The average individual is most often addressed not as a citizen, a worker, a thinker, or any of his other roles, but as a consumer. This eventually becomes the role in which the individual sees himself most clearly. This image of being a consumer limits the ability to relate to others in appreciation, friendship or even, finally, mutual respect.
2. Consumer products tend to be characterized by wastefulness and extravagance, notably in the case of the fashion and catering industries.
3. Consumer products tend to lack the aesthetic qualities of hand-crafted objects and are frequently ugly and lacking in taste.

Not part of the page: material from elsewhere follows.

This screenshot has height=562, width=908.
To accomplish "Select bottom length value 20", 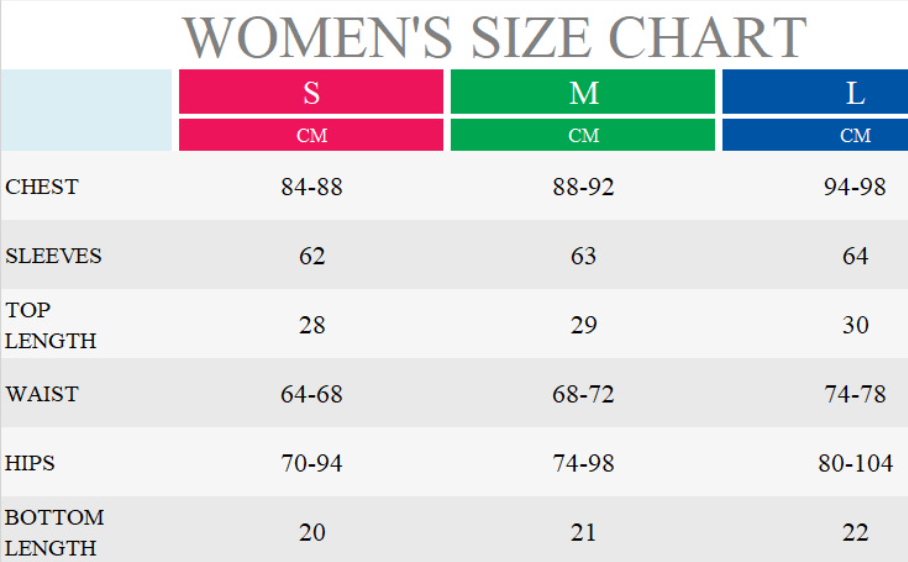I will (312, 532).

4. Consumer society is based on the exploitation of workers under the capitalist system of production. It then also serves as an opiate of the people by submerging dissatisfaction with life in the exploitative workplace.
5. Under the spell of the dominant culture we have forgotten what happiness is, what fulfillment is, which is to participate consciously in the beauty and drama of life on earth and with each other. So we have turned to ersatz happiness -- consuming stuff. This gets us into a positive feedback loop: the more we experience our alienation and loss of connection and dissatisfaction, the more we try to consume, and the more we consume, the less it satisfies.

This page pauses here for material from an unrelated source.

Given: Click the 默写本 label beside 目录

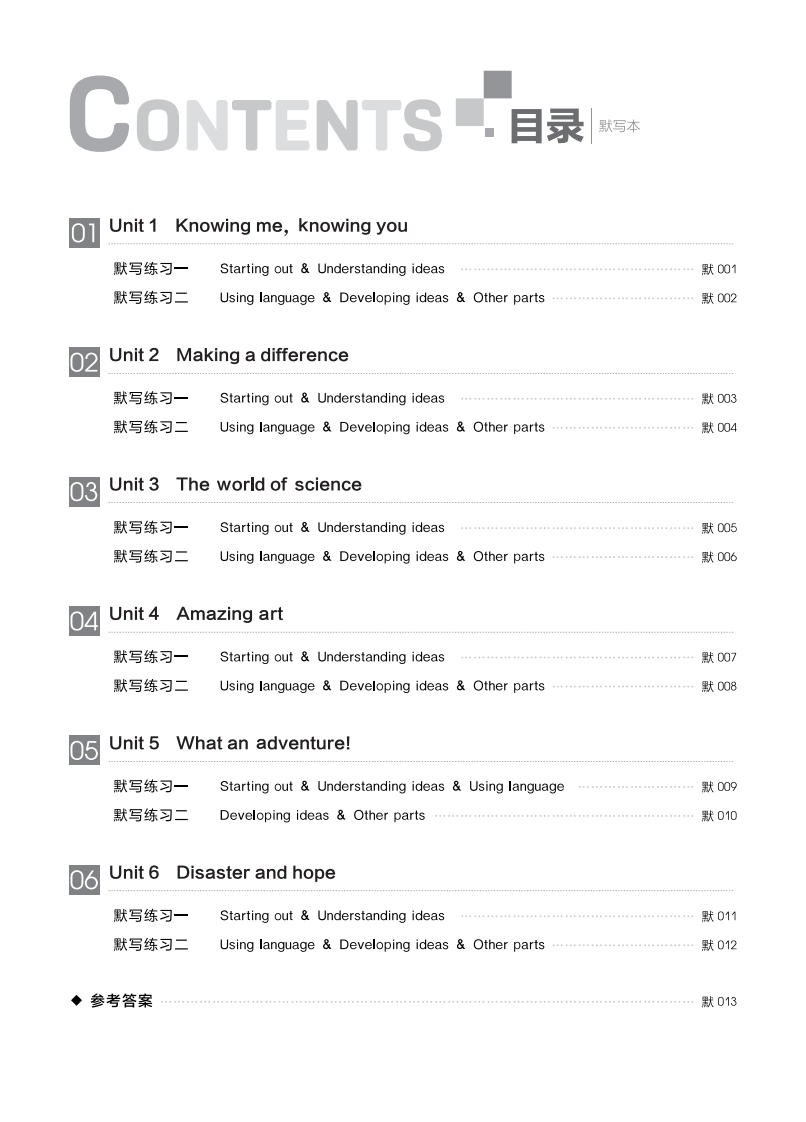Looking at the screenshot, I should tap(619, 127).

6. This is the so-called civilization of "consumption" or " consumerism ," which involves so much "throwing-away" and "waste." An object already owned but now superseded by something better is discarded, with no thought of its possible lasting value in itself, nor of some other human being who is poorer. All of us experience firsthand the sad effects of this blind submission to pure consumerism: in the first place a crass materialism, and at the same time a radical dissatisfaction, because one quickly learns -- unless one is shielded from the flood of publicity and the ceaseless and tempting offers of products -- that the more one possesses the more one wants, while deeper aspirations remain unsatisfied and perhaps even stifled. (Papal Encyclical, Sollicitudo Rei Socialis, 30 December 1987).

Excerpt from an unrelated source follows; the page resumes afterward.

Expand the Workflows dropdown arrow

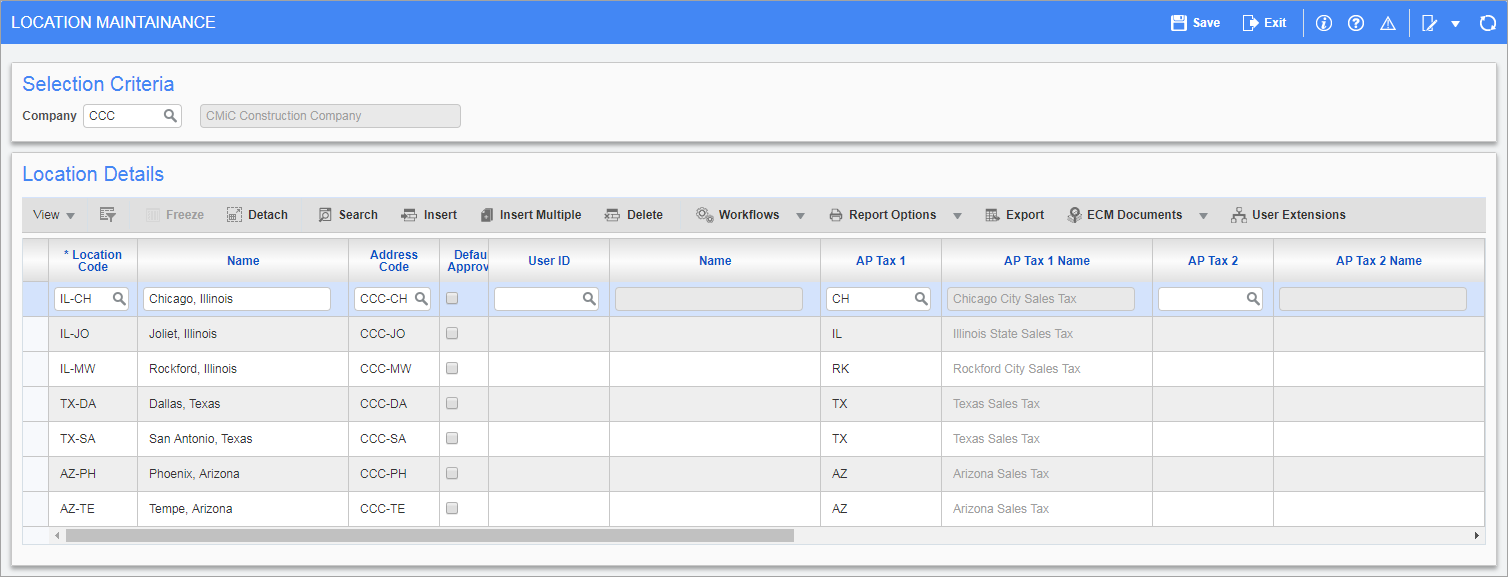pos(801,216)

2. In the face of a much colder economic climate, the psychological props to rising consumption that have held for a generation could be collapsing. The 1950s, which launched the affluent society, was not only a period of full employment, it was a period in which the generality of consumers could feel that a social contract had been struck that underwrote their security. Vaccinations dispelled fear of disease; while pensions, sick pay and unemployment insurance buttressed people in their optimism that tomorrow would be better than today. You could save less; you could borrow and spend. Thus was the consumer society born. But the old rules have been sundered. Employment can no longer be counted on; diseases are reappearing; pensions are being cut; the economy is decoupled again from general prosperity and locked in a systemic crisis for which no one has the key.